The document further states that assets, interests and liabilities of NNPC not transferred to NNPC Limited or its subsidiary under subsection (1), shall remain the assets, interests and liabilities of NNPC until they become extinguished or transferred to the government in six months following the determination while the minister of finance and the attorney general of the federation shall develop a framework for the payment of the liabilities.
According to the new law: “NNPC shall cease to exist after its remaining assets, interests and liabilities other than its assets, interests and liabilities transferred to NNPC Limited or its subsidiaries under subsection (1) shall have been extinguished or transferred to the government.”
To allay the fears expressed by beneficiaries of host community funds that oil companies may continue to under-declare expenses or profits and overstate losses, the law also set out appropriate punishments for any person who makes incorrect accounts by omitting or understating any profits or overstating any losses of which he is required under the act to make accounts.

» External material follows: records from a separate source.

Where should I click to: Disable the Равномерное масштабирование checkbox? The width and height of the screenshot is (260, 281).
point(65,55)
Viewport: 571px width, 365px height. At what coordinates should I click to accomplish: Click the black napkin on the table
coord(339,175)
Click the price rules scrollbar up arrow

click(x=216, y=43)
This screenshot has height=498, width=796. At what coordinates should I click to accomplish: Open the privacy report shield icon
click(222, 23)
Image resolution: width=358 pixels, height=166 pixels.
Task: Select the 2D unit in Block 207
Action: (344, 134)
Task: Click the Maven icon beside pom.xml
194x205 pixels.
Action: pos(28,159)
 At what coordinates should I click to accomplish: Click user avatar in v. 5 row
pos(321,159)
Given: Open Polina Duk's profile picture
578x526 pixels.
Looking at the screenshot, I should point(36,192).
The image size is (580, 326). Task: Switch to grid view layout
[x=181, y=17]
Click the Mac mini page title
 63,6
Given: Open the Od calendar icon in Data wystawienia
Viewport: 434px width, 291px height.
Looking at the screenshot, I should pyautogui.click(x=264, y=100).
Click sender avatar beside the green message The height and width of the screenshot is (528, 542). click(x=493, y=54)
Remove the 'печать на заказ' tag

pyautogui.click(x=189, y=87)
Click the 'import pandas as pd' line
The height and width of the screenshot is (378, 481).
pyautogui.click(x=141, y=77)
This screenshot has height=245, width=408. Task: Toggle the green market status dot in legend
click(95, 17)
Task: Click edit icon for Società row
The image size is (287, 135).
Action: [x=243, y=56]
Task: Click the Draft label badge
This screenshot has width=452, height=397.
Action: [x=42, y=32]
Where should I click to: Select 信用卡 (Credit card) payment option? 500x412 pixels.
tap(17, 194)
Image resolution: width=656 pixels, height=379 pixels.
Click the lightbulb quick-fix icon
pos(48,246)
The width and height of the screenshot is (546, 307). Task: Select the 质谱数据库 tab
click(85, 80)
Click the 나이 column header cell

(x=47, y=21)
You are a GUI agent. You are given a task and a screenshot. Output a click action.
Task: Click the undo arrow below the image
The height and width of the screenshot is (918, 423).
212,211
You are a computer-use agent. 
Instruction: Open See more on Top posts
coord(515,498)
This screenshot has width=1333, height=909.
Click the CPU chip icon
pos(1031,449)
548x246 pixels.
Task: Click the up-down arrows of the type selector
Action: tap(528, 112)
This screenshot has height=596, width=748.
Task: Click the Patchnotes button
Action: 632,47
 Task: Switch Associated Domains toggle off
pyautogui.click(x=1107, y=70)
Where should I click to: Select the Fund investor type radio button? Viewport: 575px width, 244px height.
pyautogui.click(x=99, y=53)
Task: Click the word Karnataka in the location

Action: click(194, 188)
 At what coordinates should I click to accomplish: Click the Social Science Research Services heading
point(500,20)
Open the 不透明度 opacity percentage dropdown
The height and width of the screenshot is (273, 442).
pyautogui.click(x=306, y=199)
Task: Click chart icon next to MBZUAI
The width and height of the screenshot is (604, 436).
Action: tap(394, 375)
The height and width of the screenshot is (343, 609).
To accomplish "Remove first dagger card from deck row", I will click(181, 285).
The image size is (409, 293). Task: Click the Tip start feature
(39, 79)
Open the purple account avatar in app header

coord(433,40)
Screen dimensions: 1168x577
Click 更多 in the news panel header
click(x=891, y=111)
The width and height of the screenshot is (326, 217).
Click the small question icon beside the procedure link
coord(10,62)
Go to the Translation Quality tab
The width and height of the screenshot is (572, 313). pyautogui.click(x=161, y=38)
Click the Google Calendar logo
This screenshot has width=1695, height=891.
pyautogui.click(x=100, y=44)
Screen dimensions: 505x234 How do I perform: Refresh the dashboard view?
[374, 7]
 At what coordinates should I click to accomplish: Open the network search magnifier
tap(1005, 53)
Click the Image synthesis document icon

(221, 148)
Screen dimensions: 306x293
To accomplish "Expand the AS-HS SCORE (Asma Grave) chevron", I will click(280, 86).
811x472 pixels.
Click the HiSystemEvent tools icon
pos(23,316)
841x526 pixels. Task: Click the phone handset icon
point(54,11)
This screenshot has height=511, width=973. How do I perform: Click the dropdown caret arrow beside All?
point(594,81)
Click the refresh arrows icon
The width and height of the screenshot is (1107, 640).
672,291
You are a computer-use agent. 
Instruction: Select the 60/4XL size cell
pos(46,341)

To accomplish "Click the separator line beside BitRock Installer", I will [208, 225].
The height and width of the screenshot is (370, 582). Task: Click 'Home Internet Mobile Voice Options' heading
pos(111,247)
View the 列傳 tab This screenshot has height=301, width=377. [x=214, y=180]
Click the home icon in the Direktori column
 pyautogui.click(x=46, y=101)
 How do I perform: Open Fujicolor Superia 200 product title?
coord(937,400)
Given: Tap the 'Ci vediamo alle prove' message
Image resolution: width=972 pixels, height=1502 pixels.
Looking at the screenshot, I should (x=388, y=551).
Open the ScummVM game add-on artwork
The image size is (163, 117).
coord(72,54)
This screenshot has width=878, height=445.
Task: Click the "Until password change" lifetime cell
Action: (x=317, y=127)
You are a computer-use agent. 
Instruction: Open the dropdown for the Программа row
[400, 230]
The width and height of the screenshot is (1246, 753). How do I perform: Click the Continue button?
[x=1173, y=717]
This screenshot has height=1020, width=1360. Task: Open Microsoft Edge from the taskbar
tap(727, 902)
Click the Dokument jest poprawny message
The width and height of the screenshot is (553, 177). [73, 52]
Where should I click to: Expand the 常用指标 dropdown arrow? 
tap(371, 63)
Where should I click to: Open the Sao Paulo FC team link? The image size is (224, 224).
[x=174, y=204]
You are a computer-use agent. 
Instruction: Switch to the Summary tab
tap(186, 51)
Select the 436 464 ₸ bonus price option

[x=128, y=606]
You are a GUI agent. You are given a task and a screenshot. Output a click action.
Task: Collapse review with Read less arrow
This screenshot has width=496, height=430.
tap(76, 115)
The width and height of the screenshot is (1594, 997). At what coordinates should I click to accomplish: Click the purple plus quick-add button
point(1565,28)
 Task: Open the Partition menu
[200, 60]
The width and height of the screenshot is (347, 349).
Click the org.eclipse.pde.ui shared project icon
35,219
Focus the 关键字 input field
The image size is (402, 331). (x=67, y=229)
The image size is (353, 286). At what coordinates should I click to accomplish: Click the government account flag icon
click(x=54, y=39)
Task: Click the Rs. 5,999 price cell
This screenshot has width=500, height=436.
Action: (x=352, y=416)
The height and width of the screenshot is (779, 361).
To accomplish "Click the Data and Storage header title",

It added: “A person who prepares or causes to be prepared any incorrect schedule or statement required to be prepared under section 277 of this Act by overstating any expenditure or overstating any royalties or other sums or by omitting or understating any amounts repaid, refunded, waived or released, or gives or causes to be given any false;
“Or misleading information in relation to any matter or thing affecting his liability to hydrocarbon tax is liable to an administrative penalty of the sum of N15,000,000 or 1 per cent of the amount of tax which has been undercharged in consequence of such incorrect account.”
As part of the implementation process, the law mandated the minister to within 24 months of the effective date cause an inter agency transfer of any staff of the institutions to the commission, the authority or NNPC Limited based on skills and competence requirements of the new institutions.
It stated that every settlor shall transfer any existing host communities development project or scheme under its corporate social responsibility or memorandum of understanding or any other agreement to a host communities development trust established under the act.
“Every applicable settlor shall notify the commission or authority, as the case may be, upon completion of any transfer under subsection (1) to any one or more host communities development trusts of any of its existing host communities development projects or schemes.
“Any financial contribution made by a settlor from the effective date until the date falling 12 months after the effective date to any ongoing host communities development project or scheme in accordance with their terms, shall be deemed to constitute a contribution made by such holder or holder nominee under section 240 (2) of this act,” it stated.
It stressed that rules, orders, notices or other subsidiary legislation made under the Petroleum Act, the Petroleum Profits Tax Act and the Deep Offshore and Inland Basin Production Sharing Contract Act shall continue to have effect as if made under the corresponding provisions of the Act.
The new act further mandated each settlor through its operator to make the 3 per cent available for the host communities, with each of the trusts allowed to receive donations, gifts, grants or honoraria that are provided to such host communities development trust for the attainment of its objectives.
“Each settlor, where applicable through the operator, shall make an annual contribution to the applicable host communities development trust fund of an amount equal to 3 per cent of its actual annual operating expenditure of the preceding financial year in the upstream petroleum operations affecting the host communities for which the applicable host communities development trust fund was established, ” it said.